Admis en service de réanimation parfois contre leur souhait de finir leurs jours entourés des leurs, les personnes très âgées y sont exposées à un taux de mortalité, des durées de séjours, et un état de dépendance plus élevés en cas de survie. Toutefois, certains d’entre eux ont une évolution favorable. Lequel d’entre nous ne sait-il jamais demandé s’il était bien raisonnable de proposer ou d’accepter un « grand vieillard » en réanimation ? Et le ferions-nous pour nos proches ?
Des auteurs canadiens ont développé une échelle de risque prédictive de la mortalité hospitalière afin d’aider à la prise de décision en fin de vie chez 1 033 patients âgés de plus de 80 ans admis en réanimation pour raison uniquement médicale. Il s’agit d’une étude de cohorte prospective multicentrique menée dans 22 services de réanimation canadiens, de septembre 2009 à février 2013, dans le cadre plus large de l’étude REALISTIC-80 (Realities, Expectations and Attitudes to Life Support Technologies in Intensive Care for Octogenarians). La survie n’a été considérée que si elle était d’une durée supérieure à 1 an. Il a été procédé à une analyse univariée entre certains paramètres prédictifs du score APACHE et le principal critère de jugement (mortalité hospitalière), suivie d’une régression logistique multivariée afin de mieux définir l’outil de prédiction.
Age moyen 84,6 ± 3,5 ans ; 55 % d’hommes ; score moyen APACHE II 23,1 ± 7,9 ; score SOFA) 5,3 ± 3,4 ; durée moyenne de séjour (DMS) en réanimation 4,1 jours (écart interquartile, 6,2) ; DMS à l’hôpital 16,2 (écart interquartile, 25,0) jours ; mortalité en réanimation 27 % ; mortalité hospitalière toutes causes confondues 41,5 %. Parmi les survivants, 45% ont regagné leur domicile ; 22,5 % ont été admis en unité de long séjour et 24,7 % transférés en court séjour.
Une boule de cristal simple basée sur âge, créatininémie, score de Glasgow, pH
Parmi 7 variables prédictives recueillies le jour de l’admission en réanimation, les 4 facteurs prédictifs de la mortalité hospitalière (exprimés en odds ratio [OR] de mortalité hospitalière avec intervalle de confiance à 95 %) sont : l’âge : de 85 à 90 ans : 1,63 [1,04-2,56], après 90 ans : 2,64 [1,27-5,48] ; la créatininémie : de 120 à 300 μmol/L : 1,57 [1,01-2,44]), plus de 300 μmol/L : 5,29 [2,43-11,51] ; le score de Glasgow à 13-14 : 2,09 [1,09-3,98], à 8-12 : 2,31 [1,34-3,97], à 4-7 : 5,75 [3,02-10,95], à 3 : 8,97 [3,70-21,74]) ; le pH artériel < 7,15 : 2,44 [1,07-5,60].

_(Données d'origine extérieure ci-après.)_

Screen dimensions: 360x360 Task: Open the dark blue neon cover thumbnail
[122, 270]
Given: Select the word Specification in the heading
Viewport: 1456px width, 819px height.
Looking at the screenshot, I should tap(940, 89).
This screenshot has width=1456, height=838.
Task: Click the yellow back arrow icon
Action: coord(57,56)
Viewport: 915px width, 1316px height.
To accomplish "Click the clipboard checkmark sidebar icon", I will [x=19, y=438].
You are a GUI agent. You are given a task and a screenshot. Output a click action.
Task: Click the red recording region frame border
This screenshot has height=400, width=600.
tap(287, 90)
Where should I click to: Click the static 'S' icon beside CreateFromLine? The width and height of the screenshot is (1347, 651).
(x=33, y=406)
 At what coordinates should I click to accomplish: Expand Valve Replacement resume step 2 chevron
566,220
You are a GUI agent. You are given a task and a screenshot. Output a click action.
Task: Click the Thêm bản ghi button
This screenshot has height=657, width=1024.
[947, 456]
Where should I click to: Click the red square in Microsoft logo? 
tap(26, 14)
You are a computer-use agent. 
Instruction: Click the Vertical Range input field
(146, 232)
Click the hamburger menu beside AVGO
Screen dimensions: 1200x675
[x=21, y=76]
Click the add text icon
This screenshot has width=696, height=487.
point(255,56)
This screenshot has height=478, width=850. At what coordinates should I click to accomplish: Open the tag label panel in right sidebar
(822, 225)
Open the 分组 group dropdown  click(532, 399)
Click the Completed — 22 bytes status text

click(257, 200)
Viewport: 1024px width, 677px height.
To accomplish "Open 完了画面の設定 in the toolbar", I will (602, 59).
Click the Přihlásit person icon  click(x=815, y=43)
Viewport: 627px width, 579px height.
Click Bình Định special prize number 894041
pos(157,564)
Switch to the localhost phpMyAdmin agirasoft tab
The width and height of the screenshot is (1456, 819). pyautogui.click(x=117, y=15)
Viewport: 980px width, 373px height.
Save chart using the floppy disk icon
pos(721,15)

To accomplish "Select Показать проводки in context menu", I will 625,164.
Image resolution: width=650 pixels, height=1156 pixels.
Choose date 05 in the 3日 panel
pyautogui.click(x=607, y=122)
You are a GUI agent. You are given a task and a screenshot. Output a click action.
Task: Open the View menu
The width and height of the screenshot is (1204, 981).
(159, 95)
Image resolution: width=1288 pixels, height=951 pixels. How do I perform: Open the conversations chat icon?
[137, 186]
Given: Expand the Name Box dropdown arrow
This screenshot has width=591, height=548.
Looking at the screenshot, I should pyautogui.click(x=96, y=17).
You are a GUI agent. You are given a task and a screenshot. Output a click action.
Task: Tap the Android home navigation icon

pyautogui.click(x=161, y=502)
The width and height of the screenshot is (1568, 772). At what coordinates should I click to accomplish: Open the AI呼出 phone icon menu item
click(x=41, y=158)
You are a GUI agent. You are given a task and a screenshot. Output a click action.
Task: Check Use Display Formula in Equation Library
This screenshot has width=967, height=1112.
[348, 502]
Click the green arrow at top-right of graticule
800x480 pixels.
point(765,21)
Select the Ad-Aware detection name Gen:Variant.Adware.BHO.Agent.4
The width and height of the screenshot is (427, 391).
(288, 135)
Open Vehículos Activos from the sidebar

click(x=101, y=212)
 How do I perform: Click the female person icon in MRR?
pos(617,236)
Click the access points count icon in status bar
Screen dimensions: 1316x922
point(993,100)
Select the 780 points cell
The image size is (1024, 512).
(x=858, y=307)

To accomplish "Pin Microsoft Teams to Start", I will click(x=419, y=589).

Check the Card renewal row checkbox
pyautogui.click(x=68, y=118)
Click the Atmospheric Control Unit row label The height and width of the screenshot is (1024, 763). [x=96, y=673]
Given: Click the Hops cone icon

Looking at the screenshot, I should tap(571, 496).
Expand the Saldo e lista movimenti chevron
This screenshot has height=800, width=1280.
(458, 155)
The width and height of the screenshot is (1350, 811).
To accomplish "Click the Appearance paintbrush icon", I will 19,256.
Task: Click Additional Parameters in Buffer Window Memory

Ces 4 facteurs constituent une échelle préliminaire de risque de mortalité des sujets très âgés en état critique médical dont le score maximal est 13. Le risque de mortalité hospitalière varie de 18,5 % pour un score de 0 à 96,8 % pour un score de 12. Pour des valeurs comprises entre 4 et 7, le risque de mortalité hospitalière est compris entre 53,7 % et 79,8 %.
Une échelle rendue trop optimiste
Le péché originel et difficilement excusable de cette étude est
la perte de suivi des 24,7 % de patients transférés en court séjour
et considérés comme survivants, ce qui rend optimiste l’échelle
prédictive, car les considérer comme décédés reviendrait à faire
grimper la mortalité hospitalière de 41,5 % à 69,5 % !
Néanmoins, cet outil simple et non coûteux, mérite d’être évalué
ainsi que son impact sur la prise de décision clinique en matière
de limitation et/ou arrêt de(s) thérapeutique(s) active(s). Il
pourrait permettre d’améliorer l’information objective de
l’entourage sur ce qu’il est vraiment raisonnable d’attendre d’une
hospitalisation en réanimation à cet extrême de la vie.